[Collected data]
::::

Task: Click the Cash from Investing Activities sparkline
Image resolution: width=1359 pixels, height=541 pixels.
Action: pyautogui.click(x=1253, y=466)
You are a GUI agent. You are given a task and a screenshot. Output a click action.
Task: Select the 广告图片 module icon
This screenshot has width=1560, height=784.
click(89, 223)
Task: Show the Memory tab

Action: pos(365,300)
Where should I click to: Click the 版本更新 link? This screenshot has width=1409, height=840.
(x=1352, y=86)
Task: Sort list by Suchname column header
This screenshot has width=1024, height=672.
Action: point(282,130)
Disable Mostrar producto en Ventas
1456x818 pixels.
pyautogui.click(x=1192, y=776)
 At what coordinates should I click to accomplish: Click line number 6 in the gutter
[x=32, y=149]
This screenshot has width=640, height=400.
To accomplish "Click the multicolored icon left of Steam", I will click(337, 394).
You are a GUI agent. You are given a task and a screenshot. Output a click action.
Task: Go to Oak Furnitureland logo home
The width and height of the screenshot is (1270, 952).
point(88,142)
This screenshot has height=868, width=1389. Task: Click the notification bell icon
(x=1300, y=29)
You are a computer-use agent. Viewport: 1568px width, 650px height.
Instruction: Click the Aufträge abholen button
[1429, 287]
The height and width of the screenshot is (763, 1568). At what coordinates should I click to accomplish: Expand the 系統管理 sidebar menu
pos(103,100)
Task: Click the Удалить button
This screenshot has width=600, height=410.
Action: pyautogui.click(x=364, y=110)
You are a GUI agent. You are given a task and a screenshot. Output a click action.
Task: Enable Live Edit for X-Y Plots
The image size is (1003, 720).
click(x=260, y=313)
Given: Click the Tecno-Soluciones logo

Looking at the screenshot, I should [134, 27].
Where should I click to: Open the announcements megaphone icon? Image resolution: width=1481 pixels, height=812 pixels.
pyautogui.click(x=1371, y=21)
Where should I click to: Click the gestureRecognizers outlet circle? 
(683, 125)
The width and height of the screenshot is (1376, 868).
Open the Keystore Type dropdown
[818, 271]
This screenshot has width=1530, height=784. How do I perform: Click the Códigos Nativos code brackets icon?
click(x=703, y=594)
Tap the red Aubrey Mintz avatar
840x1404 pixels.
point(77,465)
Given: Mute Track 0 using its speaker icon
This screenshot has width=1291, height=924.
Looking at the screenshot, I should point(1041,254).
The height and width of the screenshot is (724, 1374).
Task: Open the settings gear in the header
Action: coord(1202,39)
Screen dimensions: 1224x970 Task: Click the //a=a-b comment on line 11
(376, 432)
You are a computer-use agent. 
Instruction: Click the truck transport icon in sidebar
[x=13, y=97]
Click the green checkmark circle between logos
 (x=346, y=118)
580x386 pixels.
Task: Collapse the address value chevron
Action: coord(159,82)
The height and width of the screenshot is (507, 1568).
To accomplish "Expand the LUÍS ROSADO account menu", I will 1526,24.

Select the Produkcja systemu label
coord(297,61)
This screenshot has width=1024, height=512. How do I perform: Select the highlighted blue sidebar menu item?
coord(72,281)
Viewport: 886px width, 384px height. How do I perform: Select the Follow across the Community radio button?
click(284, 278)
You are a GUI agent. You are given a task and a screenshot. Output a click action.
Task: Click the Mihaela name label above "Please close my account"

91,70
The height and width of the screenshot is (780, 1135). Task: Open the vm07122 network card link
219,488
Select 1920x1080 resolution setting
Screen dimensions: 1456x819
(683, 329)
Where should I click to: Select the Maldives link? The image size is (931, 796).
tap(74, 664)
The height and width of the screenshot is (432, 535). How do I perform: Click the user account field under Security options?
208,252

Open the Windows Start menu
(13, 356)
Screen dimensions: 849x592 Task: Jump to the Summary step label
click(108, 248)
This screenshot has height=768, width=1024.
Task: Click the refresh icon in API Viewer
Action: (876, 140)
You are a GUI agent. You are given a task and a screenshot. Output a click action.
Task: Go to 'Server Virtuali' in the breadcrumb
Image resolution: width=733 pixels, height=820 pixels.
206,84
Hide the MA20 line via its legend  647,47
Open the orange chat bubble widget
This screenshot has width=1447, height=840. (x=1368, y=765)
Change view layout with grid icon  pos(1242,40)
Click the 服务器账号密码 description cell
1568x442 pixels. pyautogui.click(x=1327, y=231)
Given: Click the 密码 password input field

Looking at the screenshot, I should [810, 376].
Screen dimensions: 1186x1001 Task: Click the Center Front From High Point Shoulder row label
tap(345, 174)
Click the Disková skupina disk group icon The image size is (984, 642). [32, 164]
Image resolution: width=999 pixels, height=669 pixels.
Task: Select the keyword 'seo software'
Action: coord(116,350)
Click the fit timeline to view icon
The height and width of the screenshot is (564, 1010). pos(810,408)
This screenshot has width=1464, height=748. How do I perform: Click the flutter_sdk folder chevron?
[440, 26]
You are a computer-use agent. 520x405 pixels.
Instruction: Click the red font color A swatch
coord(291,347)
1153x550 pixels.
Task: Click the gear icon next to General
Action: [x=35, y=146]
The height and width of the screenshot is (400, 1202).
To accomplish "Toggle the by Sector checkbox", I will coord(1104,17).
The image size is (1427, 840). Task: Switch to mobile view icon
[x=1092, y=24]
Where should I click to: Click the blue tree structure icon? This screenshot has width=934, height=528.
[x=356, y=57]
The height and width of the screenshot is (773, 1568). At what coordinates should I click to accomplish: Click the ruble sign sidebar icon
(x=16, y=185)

::::

Can you express the entries from the very beginning through the line containing "[x=32, y=149]" as a JSON list of strings, with one string per line and blank lines omitted?

EXERCISE OUTPUT ::
[
  "Task: Click the Cash from Investing Activities sparkline",
  "Image resolution: width=1359 pixels, height=541 pixels.",
  "Action: pyautogui.click(x=1253, y=466)",
  "You are a GUI agent. You are given a task and a screenshot. Output a click action.",
  "Task: Select the 广告图片 module icon",
  "This screenshot has width=1560, height=784.",
  "click(89, 223)",
  "Task: Show the Memory tab",
  "Action: pos(365,300)",
  "Where should I click to: Click the 版本更新 link? This screenshot has width=1409, height=840.",
  "(x=1352, y=86)",
  "Task: Sort list by Suchname column header",
  "This screenshot has width=1024, height=672.",
  "Action: point(282,130)",
  "Disable Mostrar producto en Ventas",
  "1456x818 pixels.",
  "pyautogui.click(x=1192, y=776)",
  " At what coordinates should I click to accomplish: Click line number 6 in the gutter",
  "[x=32, y=149]"
]